Le 8 août 1908, au cours de son premier vol, Wilbur prouve au monde entier la maîtrise totale de son appareil. Louis Blériot et ses amis s'inclinent devant le maître. Le capitaine Ferber déclare : "Sans lui (Wilbur), je ne serais rien". Louis Barthou, ministre des Transports est présent lui aussi. Il félicite Wilbur chaleureusement et montera courageusement et à plusieurs reprises, au Mans puis à Pau, à bord du Flyer.
Pendant l'été et l'automne 1908, devant une foule payante de plusieurs milliers de curieux, Wilbur remporte tous les prix d'aviation: altitude, vitesse, durée de vol. Il amasse une véritable fortune car ces prix sont dotés de sommes importantes offertes par des mécènes, la société Michelin, les grands journaux ou, naturellement, l'Aéro-Club de France.
L'arrivée de l'hiver rend les envols au Mans plus difficiles et les sorties de l'appareil aléatoires. Cela retarde puis stoppe la formation des pilotes qui sont le capitaine Paul Lucas-Girardville, représentant militaire, et les candidats choisis par l'Aéroclub de France, Paul Tissandier et Charles de Lambert. Il va falloir former ces pilotes pour remplir les termes du contrat.
Paul Tissandier est le fils du célèbre savant Gaston Tissandier, inventeur du moteur électrique pour dirigeable. Grâce à Gaston Tissandier, dès 1883, le contrôle d'engins volants plus légers que l'air devenait réalité. La famille Tissandier s'était installée à Jurançon, aux portes de Pau, car le savant jugeait le climat du Béarn idéal pour y poursuivre ses expériences. Comme Tissandier, le magnat James Gordon-Bennett, fondateur de l'International Herald-Tribune, a lui aussi choisi Pau pour se consacrer à son sport favori : l'aérostation.
Dès la fin du XIX°, à Pau, la Science fraternisait avec la Finance.
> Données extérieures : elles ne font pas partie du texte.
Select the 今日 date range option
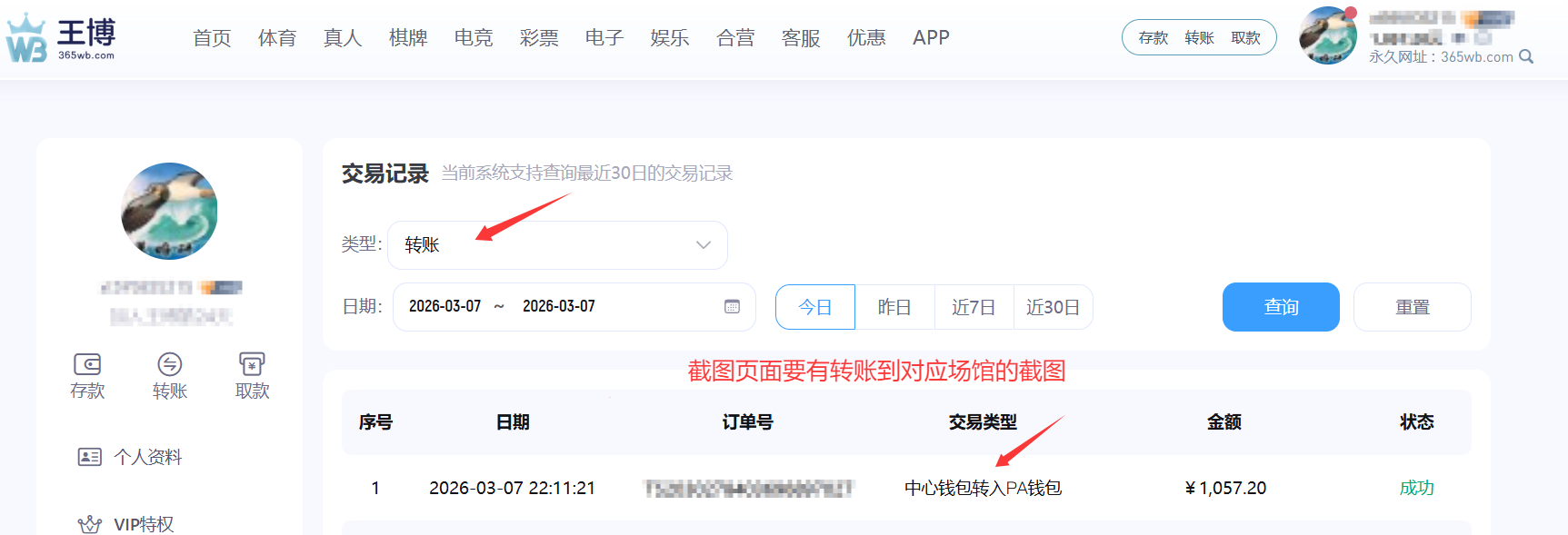This screenshot has width=1568, height=535. point(814,307)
Le gotha de l'aérostation faisait du ciel de Pau un laboratoire d'études et d'expérimentation sur les plus légers que l'air. Les aérostiers venaient du monde entier participer aux Coupes de l'Automobile Club du Béarn dont la fameuse Coupe des Pyrénées, richement dotée par Gordon-Bennett.
Compétitions et défis faisaient rage et le jeune Paul Tissandier en sortait souvent vainqueur.
Les premières écoles d'aviation du monde à Pau
En ce début d'hiver 1908, Tissandier estime qu'un déménagement pour Pau, où l'hiver est plus calme et clément, serait opportun. Aussitôt informé, le maire de Pau, propose l'établissement d'un champ d'aviation sur la Lande du Pont-Long et offre la construction d'un hangar pour abriter l'appareil et loger les Wright.
Wilbur se laisse convaincre et le hangar, dessiné par Wilbur, est construit rapidement. Orville, convalescent après son accident à Fort-Myers, et sa sœur Katharine arrivent enfin à Pau. La fratrie est réunie et fêtée par la colonie étrangère et la population locale.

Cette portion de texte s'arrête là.